Work required:
Reproduce in full the passage on bar, note, and percussion data objects, word for word.

Article:
══════════

As illustrated in data structure 400, the bar parameters of the bar11[ ] data object include further data objects, some of which have their own respective hierarchically-dependent data objects. For example, the trackX[ ] data object includes List10{note1, . . . , noteZ} (a sequence of Z notes included in trackX of bar11, where Z is an integer greater than 1). The note1 data object further includes a set of note parameters: pitch (the pitch of note1, such as A# or F), vol (the volume of note1), tStart (the start time of note1), tStop (the stop time of note1), and an instr parameter specifying the instrument of note1, such as any or all of guitar, piano, percussion, vocals, and the like. In some implementations, the instr parameter may be any instrument selected from the set of all MIDI tonal instruments and/or all MIDI percussion instruments. As previously described, in some implementations percussion events may be encoded in note data objects, such as note1 [ ], that omit pitch information; however, in other implementations a bar data object, such as bar11[ ], may further include percussion event data objects in addition to note data objects, such as:

- percussion1[vol, tStart, tStop]
  where a percussion event data object may include at least vol (volume), tStart (start time), and tStop (stop time) percussion event parameters but notably need not include a pitch parameter.

══════════

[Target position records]

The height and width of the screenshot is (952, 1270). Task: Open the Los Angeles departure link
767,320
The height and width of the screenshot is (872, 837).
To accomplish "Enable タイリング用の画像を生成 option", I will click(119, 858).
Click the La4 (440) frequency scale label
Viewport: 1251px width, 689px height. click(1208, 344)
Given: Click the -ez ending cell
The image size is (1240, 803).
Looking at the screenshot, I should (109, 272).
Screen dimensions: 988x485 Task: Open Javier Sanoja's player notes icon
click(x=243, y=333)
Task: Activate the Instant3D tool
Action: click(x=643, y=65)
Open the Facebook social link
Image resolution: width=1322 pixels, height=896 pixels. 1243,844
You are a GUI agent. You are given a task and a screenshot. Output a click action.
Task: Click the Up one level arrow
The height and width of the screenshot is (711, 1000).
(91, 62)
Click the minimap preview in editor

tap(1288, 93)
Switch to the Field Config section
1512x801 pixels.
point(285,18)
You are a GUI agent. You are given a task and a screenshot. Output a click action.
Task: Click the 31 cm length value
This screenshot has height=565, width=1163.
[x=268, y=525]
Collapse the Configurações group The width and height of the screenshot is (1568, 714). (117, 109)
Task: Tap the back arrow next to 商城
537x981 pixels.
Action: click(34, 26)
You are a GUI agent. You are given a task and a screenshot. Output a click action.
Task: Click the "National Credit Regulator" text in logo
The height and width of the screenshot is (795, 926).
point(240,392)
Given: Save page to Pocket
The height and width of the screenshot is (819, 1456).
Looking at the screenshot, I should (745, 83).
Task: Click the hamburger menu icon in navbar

══════════

Task answer:
As illustrated in data structure 400, the bar parameters of the bar11[ ] data object include further data objects, some of which have their own respective hierarchically-dependent data objects. For example, the trackX[ ] data object includes List10{note1, . . . , noteZ} (a sequence of Z notes included in trackX of bar11, where Z is an integer greater than 1). The note1 data object further includes a set of note parameters: pitch (the pitch of note1, such as A# or F), vol (the volume of note1), tStart (the start time of note1), tStop (the stop time of note1), and an instr parameter specifying the instrument of note1, such as any or all of guitar, piano, percussion, vocals, and the like. In some implementations, the instr parameter may be any instrument selected from the set of all MIDI tonal instruments and/or all MIDI percussion instruments. As previously described, in some implementations percussion events may be encoded in note data objects, such as note1 [ ], that omit pitch information; however, in other implementations a bar data object, such as bar11[ ], may further include percussion event data objects in addition to note data objects, such as:

- percussion1[vol, tStart, tStop]
  where a percussion event data object may include at least vol (volume), tStart (start time), and tStop (stop time) percussion event parameters but notably need not include a pitch parameter.